Velocity of DNA in gels during field inversion

Abstract

The velocity and alignment of T4 and λ DNA have been measured during field-inversion gel electrophoresis (FIGE) at field strengths E between 6 and 14 V/cm. Immediately after E changed sign, the velocity exhibited an oscillatory behavior before reaching a steady value. The times at which these oscillations occurred were shorter for λ DNA (48.5 kilo-base-pairs) and longer for smaller E. However, the distance each DNA had traveled, when scaled by its contour length L, was about 0.1 for the first velocity peak and 0.15–0.3 for the undershoot for both molecular weights and all values of E studied, provided that E was on for at least 12 s prior to the field inversion. If the field was on for only a short time before inversion, the first sharp peak in velocity was progressively reduced in magnitude and duration. The alignment function f=(3〈${\cos }^2$θ〉-1)/2, where θ is the angle between the helix axis and E, was measured for the same DNA’s, field strengths, and pulse times.
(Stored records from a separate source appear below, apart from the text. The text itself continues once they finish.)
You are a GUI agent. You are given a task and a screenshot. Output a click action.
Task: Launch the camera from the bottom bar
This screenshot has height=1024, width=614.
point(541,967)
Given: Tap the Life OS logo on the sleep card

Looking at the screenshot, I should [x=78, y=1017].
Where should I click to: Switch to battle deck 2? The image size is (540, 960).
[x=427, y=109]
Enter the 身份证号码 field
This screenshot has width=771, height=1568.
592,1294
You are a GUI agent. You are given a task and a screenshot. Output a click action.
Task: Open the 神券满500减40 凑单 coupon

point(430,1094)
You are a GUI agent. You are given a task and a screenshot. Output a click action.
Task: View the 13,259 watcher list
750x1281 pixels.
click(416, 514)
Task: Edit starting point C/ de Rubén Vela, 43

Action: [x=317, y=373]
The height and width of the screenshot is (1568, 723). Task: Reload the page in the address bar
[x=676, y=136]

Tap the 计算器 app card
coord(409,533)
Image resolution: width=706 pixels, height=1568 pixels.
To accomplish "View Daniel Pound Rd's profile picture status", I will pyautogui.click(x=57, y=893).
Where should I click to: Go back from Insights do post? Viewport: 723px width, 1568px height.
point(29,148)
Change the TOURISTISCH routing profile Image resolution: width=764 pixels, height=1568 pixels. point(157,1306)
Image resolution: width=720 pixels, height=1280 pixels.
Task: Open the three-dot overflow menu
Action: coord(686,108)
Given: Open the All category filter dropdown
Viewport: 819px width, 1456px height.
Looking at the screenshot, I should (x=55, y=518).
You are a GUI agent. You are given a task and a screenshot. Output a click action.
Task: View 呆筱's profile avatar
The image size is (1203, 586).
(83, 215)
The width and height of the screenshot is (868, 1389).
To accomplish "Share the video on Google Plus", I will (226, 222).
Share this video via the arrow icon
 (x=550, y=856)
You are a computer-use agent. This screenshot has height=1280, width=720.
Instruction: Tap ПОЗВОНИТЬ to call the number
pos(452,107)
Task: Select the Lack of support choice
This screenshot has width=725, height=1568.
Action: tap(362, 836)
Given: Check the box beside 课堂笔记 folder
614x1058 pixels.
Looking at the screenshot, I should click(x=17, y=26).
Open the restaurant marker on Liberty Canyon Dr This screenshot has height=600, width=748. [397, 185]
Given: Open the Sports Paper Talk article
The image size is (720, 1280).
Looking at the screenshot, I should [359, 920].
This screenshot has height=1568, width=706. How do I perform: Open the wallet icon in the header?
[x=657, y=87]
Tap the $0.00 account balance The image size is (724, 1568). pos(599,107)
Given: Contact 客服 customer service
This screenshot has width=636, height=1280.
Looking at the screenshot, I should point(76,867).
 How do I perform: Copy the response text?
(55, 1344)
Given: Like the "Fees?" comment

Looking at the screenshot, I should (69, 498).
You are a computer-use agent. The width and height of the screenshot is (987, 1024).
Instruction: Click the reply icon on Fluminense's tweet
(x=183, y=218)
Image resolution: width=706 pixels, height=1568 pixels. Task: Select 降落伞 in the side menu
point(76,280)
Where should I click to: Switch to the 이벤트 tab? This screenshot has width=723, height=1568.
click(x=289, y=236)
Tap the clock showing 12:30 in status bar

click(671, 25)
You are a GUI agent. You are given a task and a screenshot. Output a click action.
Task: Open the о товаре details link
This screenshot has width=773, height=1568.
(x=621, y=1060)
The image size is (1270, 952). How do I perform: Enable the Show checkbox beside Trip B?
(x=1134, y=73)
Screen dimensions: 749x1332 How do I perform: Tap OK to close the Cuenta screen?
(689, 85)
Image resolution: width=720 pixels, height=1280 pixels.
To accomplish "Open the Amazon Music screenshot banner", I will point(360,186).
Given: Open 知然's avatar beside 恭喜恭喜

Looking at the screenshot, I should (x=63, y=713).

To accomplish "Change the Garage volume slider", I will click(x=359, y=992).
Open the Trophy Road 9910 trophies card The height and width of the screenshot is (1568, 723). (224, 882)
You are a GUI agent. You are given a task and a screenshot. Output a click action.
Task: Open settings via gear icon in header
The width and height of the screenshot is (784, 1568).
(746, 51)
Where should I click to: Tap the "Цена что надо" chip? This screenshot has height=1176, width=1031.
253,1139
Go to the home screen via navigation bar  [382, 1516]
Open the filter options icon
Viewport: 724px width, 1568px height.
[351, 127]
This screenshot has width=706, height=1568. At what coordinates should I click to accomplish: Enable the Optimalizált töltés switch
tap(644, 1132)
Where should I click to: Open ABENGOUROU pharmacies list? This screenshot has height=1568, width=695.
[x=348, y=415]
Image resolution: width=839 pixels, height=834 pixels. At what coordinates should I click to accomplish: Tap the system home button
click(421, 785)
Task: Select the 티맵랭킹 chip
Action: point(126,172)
The alignment was at all times parallel to E but decreased sharply immediately after field inversion to a minimum, followed by an overshoot and then a plateau. The time after field inversion at which the minimum in f occurred was approximately the same as that of the velocity maximum. The anticorrelation between the velocity and f, as well as the invariance of x/L for the velocity overshoot, support the idea, first suggested by computer simulations, that DNA undergoing gel electrophoresis spends much time hooked over gel fibers in ssU-shaped chain configurations. The measured velocity curves of T4 DNA were integrated to compute the net displacement after a series of positive and negative field inversions. The average velocity computed from this displacement showed a pronounced ‘‘antiresonance’’ or minimum at the same pulse period as observed in practical FIGE separations.